Pour autant, « le fonctionnement réel des dispositifs contredit trop souvent la volonté affichée de donner la priorité à une approche préventive », avertit le rapport de l’IGAS de février 2010. Dans les faits, la prévention est encore la parente pauvre des politiques de santé et 1 femme sur 2 déclare que l’information sur l’IVG est insuffisante. Les mineures sont particulièrement mal informées : elles sont 13 000, chaque année, à se faire avorter. « La loi de 2001 prévoit 3 séances d’information à l’école, par an et par niveau d’âge. Mais c’est loin d’être appliqué, les intervenants rencontrent surtout les collégiens de 4 et 3e », remarque le Dr Jean-Claude Magnier, coprésident de l’ANCIC (Association nationale des centres d’interruption de grossesse et de contraception) et responsable de l’unité d’orthogénie à l’hôpital du Kremlin-Bicêtre. Quant à leur prise en charge, malgré les avancées de la loi de 2001 qui autorise les moins de 18 ans à consulter sans leurs parents, elle reste souvent contrainte par des considérations financières puisque le tiers-payant n’existe pas chez les médecins de ville.
La fin de l’orthogénie ?

▬▬▬

**TÂCHES ET EXERCICES**
a: Indiquez si chacune des affirmations suivantes concorde avec l'extrait, en répondant par oui ou par non et en citant les mots décisifs de l'extrait : (i) le rapport de l'IGAS cité date de février 2010 ; (ii) la loi de 2001 prévoit une seule séance d'information à l'école par an ; (iii) le tiers-payant existe chez les médecins de ville.
b: Répondez aux questions suivantes à partir de l'extrait :
(i) Quelle proportion de femmes déclare que l'information sur l'IVG est insuffisante ?
(ii) Combien de mineures se font avorter chaque année ?
(iii) Dans quel hôpital le Dr Jean-Claude Magnier est-il responsable de l'unité d'orthogénie ?

**DONNÉES AFFICHÉES**
▬▬▬

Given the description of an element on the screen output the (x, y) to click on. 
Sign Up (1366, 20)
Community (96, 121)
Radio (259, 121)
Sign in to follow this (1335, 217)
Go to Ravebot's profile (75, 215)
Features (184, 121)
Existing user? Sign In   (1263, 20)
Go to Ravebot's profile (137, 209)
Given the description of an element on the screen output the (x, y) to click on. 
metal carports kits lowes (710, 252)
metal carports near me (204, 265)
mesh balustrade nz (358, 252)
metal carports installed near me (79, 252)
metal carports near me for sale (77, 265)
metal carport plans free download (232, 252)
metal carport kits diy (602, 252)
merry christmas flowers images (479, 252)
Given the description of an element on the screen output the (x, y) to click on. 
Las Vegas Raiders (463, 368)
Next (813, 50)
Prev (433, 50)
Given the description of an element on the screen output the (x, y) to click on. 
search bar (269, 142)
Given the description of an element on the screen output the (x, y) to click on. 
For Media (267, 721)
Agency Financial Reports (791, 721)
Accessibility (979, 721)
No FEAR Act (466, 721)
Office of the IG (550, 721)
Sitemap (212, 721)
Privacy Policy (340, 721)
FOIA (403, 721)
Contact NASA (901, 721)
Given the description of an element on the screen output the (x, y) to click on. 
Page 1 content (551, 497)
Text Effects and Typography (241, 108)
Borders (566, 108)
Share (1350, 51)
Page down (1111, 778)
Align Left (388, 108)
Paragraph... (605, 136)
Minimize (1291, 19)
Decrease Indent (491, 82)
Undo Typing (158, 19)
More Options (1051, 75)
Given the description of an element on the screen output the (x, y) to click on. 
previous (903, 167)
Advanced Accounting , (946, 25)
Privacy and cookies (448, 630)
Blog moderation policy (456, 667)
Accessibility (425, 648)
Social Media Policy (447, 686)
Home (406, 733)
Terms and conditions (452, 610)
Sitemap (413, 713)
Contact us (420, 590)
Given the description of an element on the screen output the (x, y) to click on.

▬▬▬

**RÉPONSES AUX EXERCICES**
a:
(i) Oui : « avertit le rapport de l’IGAS de février 2010 »
(ii) Non : « La loi de 2001 prévoit 3 séances d’information à l’école, par an et par niveau d’âge »
(iii) Non : « le tiers-payant n’existe pas chez les médecins de ville »

b:
(i) 1 femme sur 2.
(ii) 13 000.
(iii) À l'hôpital du Kremlin-Bicêtre.